A central tenet of evolutionary theory is that variation within taxa becomes variation between taxa as species diverge.Of course, those with an interest in one side or the other will champion their particular views. Lee Berger says that the position of the bones as found makes it likely that they were from one individual. He concedes that the juvenile vertebrae do look like H. erectus but suggests that they would lengthen as he grew to become more australopithecine. To which Been points out that other fossil Australopithecus children have long vertebrae.
Lee Berger, University of Witwatersrand, South Africa
Berger also argues that Been's and Rak's analysis would also make sense if A. sediba really was transitional between Australopithecus and Homo because a mixture of features is exactly what we would expect as species diverge over time.
All this is mere detail, of course. It actually matters not at all whether humans evolved in South Africa out of A. sediba or in Ethiopia out of A. afarensis, or out of an as yet undiscovered species. There is little doubt that we evolved in Africa. And even if someone were to discover that modern humans evolved in Europe or Southeast Asia after all, then that would be sensational but nothing more. We would not need to change anything other than our minds, the next editions of the textbooks and some museum displays. And our knowledge would move a little closer to the truth, which remains the truth regardless of our beliefs.
So why is this a better way to determine the truth than going with dogma, and what's the use of 'truths' that keep being disputed and changed?
Imagine you're in court, on trial for something you didn't do. One witness produces evidence which suggests you are guilty and another produces evidence which suggests you are innocent.
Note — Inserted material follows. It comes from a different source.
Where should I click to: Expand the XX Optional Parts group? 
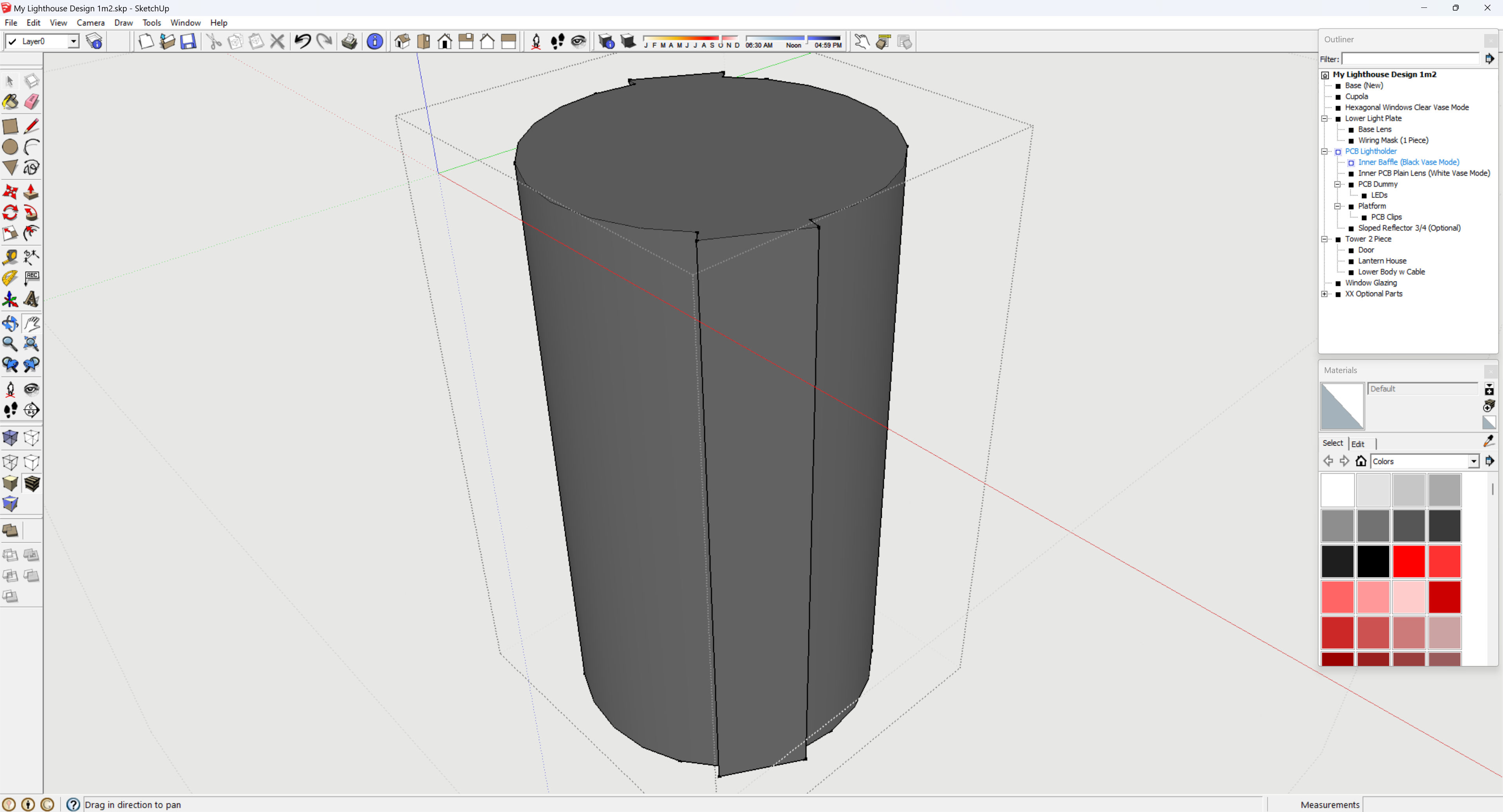(1324, 294)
Would you want the defence and prosecution teams to argue and debate the merits of the evidence, pointing out the flaws in it and the other possible interpretations - maybe that footprint did look like yours but thousands of people have those shoes; maybe you did once own that gun once but it had been stolen in a burglary which you had reported to the police, and the DNA at the scene was not your DNA.
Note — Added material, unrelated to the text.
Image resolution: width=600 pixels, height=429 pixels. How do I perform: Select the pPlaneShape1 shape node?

Or would you want the jury to listen to someone who said it was an accepted 'fact' that people like you are criminals and there is an old book which says so, so the jury didn't need to bother with the pros and cons of the arguments over the significance of the evidence when even the experts couldn't agree. They could just go with what the old book says and save a lot of time and expense. After all, it's having an opinion that matters, not whether it's right or wrong. In any case, dogma was deemed to be right so whatever agreed with dogma would be right automatically, and the dogma said you were guilty. Why bother with a trial at all even?
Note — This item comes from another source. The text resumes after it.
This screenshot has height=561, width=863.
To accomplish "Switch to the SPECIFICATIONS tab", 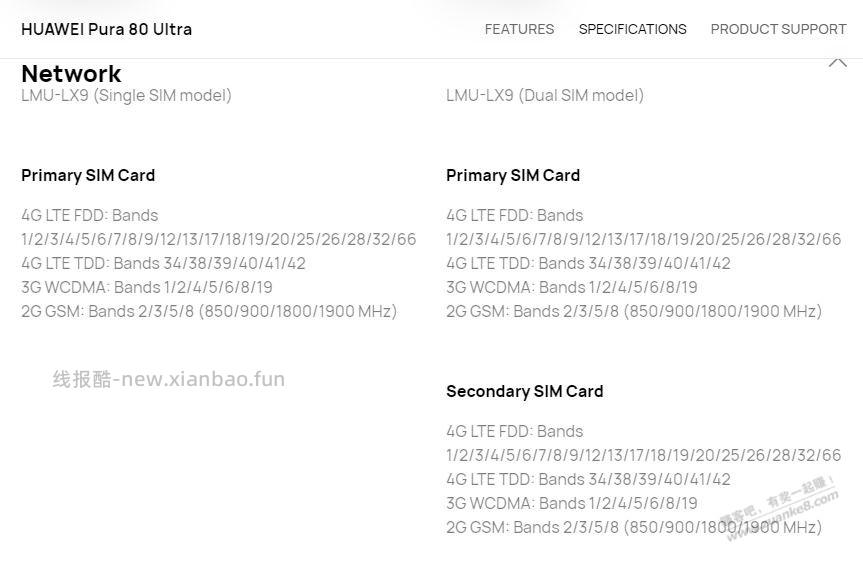I will pos(632,29).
Hands up those who would like to be tried by dogma and not have the jury bother with the evidence and what the experts say about it!
The point is that only by constantly reassessing and disputing the evidence can it be fully tested, assessed and appropriately weighted at the bar of informed opinion. This can only be done by people who are prepared to abandon earlier ideas and adopt new ones when the evidence changes and to whom all conclusions and 'beliefs' are conditional and transient and informed by evidence. It takes a special form of arrogance, and more than a little intellectual dishonesty, to insist that there can be knowledge without evidence. Even in the cases of a wrongful convictions, it is evidence which eventually proves the conviction to be unsafe or wrong.
Dogma is the antithesis of intellectual honesty and explains why science progresses and develops but religions remain unchanged until they cease to have any relevance and are swept aside by the tide of evidence which eventually overwhelms them or they are forced to change to avoid extinction.